Return every line in the entries below where the word "will" shows up.

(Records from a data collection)
┌──

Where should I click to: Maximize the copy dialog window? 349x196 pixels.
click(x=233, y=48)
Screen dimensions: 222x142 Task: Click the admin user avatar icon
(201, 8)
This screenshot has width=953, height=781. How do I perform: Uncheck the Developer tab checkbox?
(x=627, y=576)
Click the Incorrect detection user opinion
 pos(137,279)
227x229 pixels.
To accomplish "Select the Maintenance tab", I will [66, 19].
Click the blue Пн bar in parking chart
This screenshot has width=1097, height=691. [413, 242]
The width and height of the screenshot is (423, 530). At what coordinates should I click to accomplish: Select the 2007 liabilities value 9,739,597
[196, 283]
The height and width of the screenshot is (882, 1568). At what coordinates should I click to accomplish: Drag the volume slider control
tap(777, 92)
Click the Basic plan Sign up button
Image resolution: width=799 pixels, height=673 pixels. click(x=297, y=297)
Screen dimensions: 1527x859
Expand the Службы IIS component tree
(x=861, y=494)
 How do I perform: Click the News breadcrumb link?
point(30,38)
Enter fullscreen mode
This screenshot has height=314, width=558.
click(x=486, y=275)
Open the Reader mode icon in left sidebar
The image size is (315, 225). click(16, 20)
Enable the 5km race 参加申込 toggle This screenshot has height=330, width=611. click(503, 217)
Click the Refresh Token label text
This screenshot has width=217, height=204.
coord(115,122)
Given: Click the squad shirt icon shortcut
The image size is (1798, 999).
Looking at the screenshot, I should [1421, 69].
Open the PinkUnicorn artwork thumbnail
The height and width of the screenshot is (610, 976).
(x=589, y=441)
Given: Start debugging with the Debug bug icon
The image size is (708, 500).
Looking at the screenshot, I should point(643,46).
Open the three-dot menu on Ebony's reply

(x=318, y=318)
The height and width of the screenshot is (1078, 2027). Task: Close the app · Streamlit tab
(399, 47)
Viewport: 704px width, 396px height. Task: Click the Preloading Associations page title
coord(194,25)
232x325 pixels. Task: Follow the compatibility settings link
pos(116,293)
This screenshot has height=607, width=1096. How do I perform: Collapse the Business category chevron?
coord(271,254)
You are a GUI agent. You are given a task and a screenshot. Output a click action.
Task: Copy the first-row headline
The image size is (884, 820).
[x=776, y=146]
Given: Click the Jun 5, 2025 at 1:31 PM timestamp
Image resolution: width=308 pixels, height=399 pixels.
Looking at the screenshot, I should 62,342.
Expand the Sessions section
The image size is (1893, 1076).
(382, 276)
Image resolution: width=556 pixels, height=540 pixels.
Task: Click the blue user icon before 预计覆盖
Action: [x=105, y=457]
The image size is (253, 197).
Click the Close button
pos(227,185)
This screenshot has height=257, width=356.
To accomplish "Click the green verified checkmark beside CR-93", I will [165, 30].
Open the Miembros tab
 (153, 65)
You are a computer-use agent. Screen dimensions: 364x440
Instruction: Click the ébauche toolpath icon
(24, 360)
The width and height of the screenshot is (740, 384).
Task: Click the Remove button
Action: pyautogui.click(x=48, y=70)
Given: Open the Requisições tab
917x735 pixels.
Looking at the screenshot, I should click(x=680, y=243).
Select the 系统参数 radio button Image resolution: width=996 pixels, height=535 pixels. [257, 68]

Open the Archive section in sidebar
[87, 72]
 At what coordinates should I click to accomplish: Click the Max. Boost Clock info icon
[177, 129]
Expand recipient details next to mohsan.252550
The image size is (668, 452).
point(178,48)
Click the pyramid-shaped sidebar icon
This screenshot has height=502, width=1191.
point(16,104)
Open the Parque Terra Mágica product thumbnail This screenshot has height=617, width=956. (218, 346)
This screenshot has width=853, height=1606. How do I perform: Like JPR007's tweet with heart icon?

└──

Answer below:
To accomplish "Select the Maintenance tab", I will [66, 19].
To accomplish "Click the green verified checkmark beside CR-93", I will [165, 30].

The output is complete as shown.